Progresser pas à pas
«Après deux ans, prévoit Katia Gindro, nous espérons avoir débroussaillé le sujet et disposer des molécules candidates pour pouvoir continuer la recherche sur le développement d’un extrait standardisé utilisable comme traitement phytosanitaire ou d’un produit qui pourrait intéresser l’entreprise spécialisée» française intégrée au projet. Une société (Tribo Technologies) qui collaborait déjà avec la chercheuse suisse.
«Nos attentes, c’est avant tout d’avancer, confirme Marie Descotis au Château Margaux. (…) L’idéal, mais on n’ose encore à peine l’imaginer aujourd’hui, serait d’avoir un produit à terme qui soit efficace au vignoble. Mais on ne peut pas en avoir la garantie, on en est bien conscients. Ce qui compte, c’est de progresser pas à pas.» Les neufs Grands crus pourraient d’ailleurs continuer à financer ces recherches une fois les deux ans écoulés.
Avec l’INRA pour la recherche agronomique fondamentale, des instituts techniques qui font de l’expérimentation et des chambres d’agriculture très pratiques, en contact avec les agriculteurs, la recherche viticole est plutôt cloisonnée en France, constate Marie Descotis.
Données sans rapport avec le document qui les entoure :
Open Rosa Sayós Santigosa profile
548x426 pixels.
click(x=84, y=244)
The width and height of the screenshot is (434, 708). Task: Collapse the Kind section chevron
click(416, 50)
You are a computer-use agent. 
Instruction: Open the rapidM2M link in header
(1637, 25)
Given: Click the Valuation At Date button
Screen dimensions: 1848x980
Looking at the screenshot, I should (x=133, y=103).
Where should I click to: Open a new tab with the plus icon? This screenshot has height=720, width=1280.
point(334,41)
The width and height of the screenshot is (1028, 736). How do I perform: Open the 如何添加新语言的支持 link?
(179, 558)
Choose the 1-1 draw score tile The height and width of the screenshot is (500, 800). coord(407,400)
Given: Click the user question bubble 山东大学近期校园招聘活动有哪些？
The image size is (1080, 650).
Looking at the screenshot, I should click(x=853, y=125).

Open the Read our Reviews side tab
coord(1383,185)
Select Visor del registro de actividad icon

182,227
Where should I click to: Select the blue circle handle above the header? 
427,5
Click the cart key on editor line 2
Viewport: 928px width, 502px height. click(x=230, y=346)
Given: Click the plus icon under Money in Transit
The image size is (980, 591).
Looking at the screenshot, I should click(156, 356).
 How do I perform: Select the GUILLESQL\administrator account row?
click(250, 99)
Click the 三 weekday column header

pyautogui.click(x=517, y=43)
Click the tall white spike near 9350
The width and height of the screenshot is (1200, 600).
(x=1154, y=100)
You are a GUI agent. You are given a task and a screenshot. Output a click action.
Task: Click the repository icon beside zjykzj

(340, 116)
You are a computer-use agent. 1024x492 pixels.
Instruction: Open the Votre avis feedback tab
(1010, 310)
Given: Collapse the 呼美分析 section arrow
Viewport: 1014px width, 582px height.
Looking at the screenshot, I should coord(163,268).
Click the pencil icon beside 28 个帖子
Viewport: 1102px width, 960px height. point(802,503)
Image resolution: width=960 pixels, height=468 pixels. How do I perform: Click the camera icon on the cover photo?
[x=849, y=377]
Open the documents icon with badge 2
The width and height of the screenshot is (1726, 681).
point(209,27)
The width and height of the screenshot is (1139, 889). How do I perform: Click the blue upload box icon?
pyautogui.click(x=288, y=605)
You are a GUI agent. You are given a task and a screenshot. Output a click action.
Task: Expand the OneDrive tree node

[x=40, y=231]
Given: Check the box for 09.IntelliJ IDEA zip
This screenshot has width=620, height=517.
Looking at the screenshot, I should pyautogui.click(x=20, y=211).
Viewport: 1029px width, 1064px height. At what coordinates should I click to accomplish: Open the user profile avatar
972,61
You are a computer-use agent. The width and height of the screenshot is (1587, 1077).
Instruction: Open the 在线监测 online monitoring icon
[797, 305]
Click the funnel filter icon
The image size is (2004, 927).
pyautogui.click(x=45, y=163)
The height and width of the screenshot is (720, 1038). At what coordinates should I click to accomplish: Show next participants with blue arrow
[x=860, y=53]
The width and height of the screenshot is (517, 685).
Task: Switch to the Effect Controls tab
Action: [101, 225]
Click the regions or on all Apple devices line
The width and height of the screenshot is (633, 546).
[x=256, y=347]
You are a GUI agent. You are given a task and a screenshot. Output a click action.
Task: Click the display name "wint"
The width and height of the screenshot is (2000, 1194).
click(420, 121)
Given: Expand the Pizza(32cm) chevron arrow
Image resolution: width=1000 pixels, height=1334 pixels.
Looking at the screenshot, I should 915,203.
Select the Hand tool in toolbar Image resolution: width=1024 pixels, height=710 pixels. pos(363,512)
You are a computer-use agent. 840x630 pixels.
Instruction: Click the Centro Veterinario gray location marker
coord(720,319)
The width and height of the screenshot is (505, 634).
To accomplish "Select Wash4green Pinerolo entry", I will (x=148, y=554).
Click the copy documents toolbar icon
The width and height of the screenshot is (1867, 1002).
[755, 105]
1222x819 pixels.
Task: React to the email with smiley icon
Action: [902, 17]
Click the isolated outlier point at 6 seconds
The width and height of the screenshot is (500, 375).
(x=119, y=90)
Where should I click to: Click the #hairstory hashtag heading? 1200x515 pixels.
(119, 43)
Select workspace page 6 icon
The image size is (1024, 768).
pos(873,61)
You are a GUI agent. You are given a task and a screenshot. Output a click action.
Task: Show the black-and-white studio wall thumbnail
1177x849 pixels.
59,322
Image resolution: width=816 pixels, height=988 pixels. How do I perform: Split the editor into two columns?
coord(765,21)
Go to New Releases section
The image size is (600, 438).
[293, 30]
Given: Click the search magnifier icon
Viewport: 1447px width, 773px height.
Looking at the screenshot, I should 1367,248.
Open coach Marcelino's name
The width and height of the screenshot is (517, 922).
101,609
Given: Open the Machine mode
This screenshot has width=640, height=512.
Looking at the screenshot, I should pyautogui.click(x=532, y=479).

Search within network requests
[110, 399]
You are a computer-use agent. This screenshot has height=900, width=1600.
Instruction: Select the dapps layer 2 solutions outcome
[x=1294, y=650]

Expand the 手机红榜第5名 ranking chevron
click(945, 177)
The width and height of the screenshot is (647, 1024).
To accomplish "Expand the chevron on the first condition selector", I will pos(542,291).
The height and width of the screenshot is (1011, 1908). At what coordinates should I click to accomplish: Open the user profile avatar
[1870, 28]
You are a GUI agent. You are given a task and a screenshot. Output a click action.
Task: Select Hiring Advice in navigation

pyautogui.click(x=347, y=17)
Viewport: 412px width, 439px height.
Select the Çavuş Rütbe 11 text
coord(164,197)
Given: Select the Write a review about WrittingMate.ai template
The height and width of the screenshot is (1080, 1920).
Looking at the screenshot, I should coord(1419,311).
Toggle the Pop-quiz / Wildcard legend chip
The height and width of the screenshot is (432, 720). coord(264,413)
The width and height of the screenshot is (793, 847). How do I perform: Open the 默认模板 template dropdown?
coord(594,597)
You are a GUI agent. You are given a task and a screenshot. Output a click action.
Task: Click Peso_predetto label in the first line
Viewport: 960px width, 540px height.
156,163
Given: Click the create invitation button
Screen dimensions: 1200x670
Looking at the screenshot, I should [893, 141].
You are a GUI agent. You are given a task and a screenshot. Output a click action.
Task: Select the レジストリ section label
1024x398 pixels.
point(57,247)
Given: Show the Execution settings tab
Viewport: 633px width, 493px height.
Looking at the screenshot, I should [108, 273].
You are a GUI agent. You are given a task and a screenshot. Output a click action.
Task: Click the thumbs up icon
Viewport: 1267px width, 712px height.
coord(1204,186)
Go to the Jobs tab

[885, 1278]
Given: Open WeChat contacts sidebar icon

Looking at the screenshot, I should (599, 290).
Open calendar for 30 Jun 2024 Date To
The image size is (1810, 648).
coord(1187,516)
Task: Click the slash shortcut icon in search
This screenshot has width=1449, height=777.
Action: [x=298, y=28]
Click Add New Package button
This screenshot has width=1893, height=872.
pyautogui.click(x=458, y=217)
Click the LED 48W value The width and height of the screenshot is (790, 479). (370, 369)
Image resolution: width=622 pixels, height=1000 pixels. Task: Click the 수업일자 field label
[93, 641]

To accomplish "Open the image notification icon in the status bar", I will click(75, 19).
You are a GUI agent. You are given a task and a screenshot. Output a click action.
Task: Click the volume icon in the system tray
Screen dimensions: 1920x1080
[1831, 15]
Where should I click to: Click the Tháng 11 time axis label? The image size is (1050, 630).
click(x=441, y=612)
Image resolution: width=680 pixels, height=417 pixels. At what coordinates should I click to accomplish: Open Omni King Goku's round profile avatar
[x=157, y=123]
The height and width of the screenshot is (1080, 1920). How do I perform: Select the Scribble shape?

«A Changins, dit-elle, toutes ces compétences sont réunies et le lien y est beaucoup plus important entre la recherche fondamentale, des applications pratiques et, tout de suite, un retour au viticulteur. C’est ce qui fait aussi la force de cet institut, les transferts se font plus simplement.»
Château Ausone
Château Cheval Blanc
Château Haut-Brion
Château Lafite Rothschild
Château Latour
Château Margaux
Château Mouton Rothschild
Château Petrus
Château d’Yquem
Changins-Wädenswil (ACW) est une des trois stations de recherche agronomique publique suisse. Avec Liebefeld-Posieux et Reckenholz-Tänikon, elle compose l’Agroscope, qui dépend de l’Office fédéral de l’agriculture.
L’Agroscope, qui emploie un millier de collaborateurs, vise à rendre le secteur agricole compétitif, conscient de ses responsabilités écologiques et attentif à un développement viable sur le plan social.
Changins-Wädenswil effectue des recherches appliquées en matière de production végétale. En particulier dans le domaine des grandes cultures, de la viticulture, l’arboriculture, l’horticulture ou encore les plantes médicinales.
Dans le domaine de la viticulture et de l’œnologie, la recherche s’organise autour de trois axes: la rationalisation et l’adaptation de la production au marché, l’originalité et la qualité des produits, ainsi que la production durable.
La Suisse est aussi un pays de vignes et de vin, dont la tradition remonte à le période romaine au moins. Le vignoble suisse s’étend sur 15’000 hectares, dont 8600 de cépages rouges.
Le cépage le plus cultivé, en régression, est le Pinot noir (4400 hectares). Suivent le Chasselas (4000 hectares) puis le Gamay.
Le plus grand canton viticole suisse est le Valais (5000 hectares), devant Vaud (3800) et Genève (1400).
La partie italophone du pays abrite un vignoble de mille hectares. En Suisse germanophone, Zurich (600 hectares) précède Schaffhouse (480) et les Grisons (422).